== WHAT TO DO ==
Reproduce word for word everything in the bed-sharing piece below, from "Like most couples, when" down to "the next day.".

== PAGE EXTRACT ==
--- START ---

But then my friends who have been together for over five years chimed in. “I’m with Chris. It’s special sleeping together. It would be weird not sharing a bed after all this time.”

Like most couples, when Steve and I first started dating we loved sharing a bed. There was never a moment in our first year together where I’d imagined that four years later we’d have our own bedrooms. Our first Christmas as a couple, I wrote inside his card that I was looking forward to waking up next to him every morning. We moved in together that February, and some nights we’d spend hours talking or having sex. It never bothered either of us that we were tired the next day.

It wasn’t until we moved from Adelaide to Melbourne in 2016, after being together for over a year, that the cracks in our sleeping habits started to appear. I’d get annoyed at the whisper of his earphones as he listened to podcasts. He’d lose patience at how often I tossed and turned, or how long it would take me to get dressed in the morning while he was still trying to sleep. Don’t even get me started on the countless hours I lost to his snoring.

--- END ---

== DATA BLOCK ==
--- START ---

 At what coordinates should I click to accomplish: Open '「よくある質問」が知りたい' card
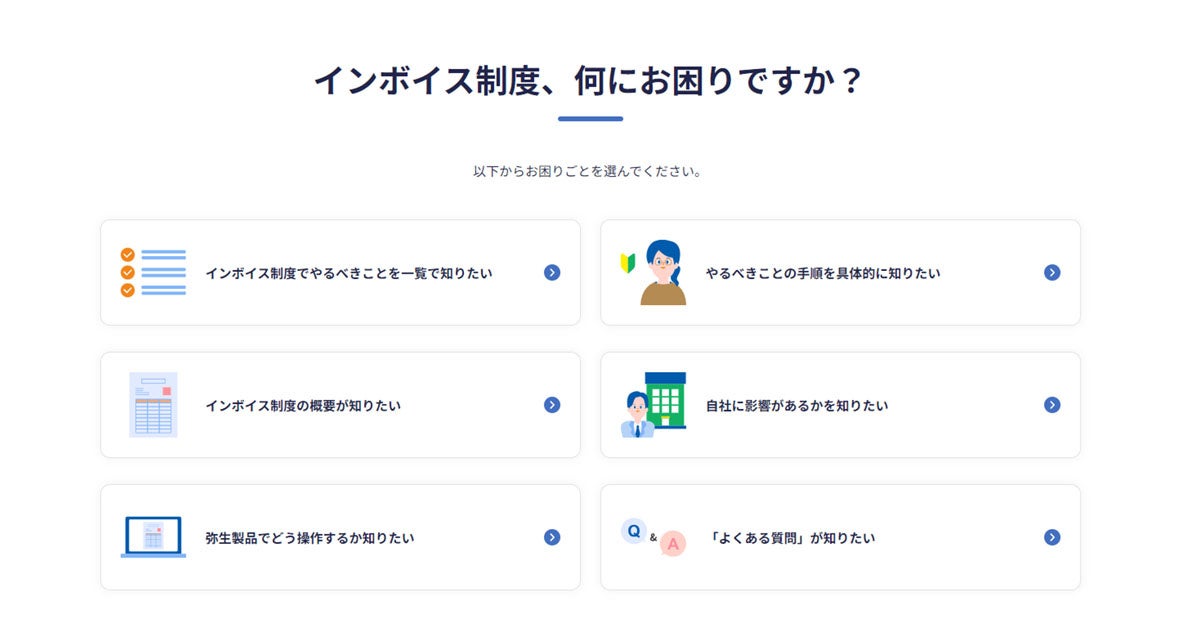click(x=790, y=538)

--- END ---

== WRITTEN RESPONSE ==
Like most couples, when Steve and I first started dating we loved sharing a bed. There was never a moment in our first year together where I’d imagined that four years later we’d have our own bedrooms. Our first Christmas as a couple, I wrote inside his card that I was looking forward to waking up next to him every morning. We moved in together that February, and some nights we’d spend hours talking or having sex. It never bothered either of us that we were tired the next day.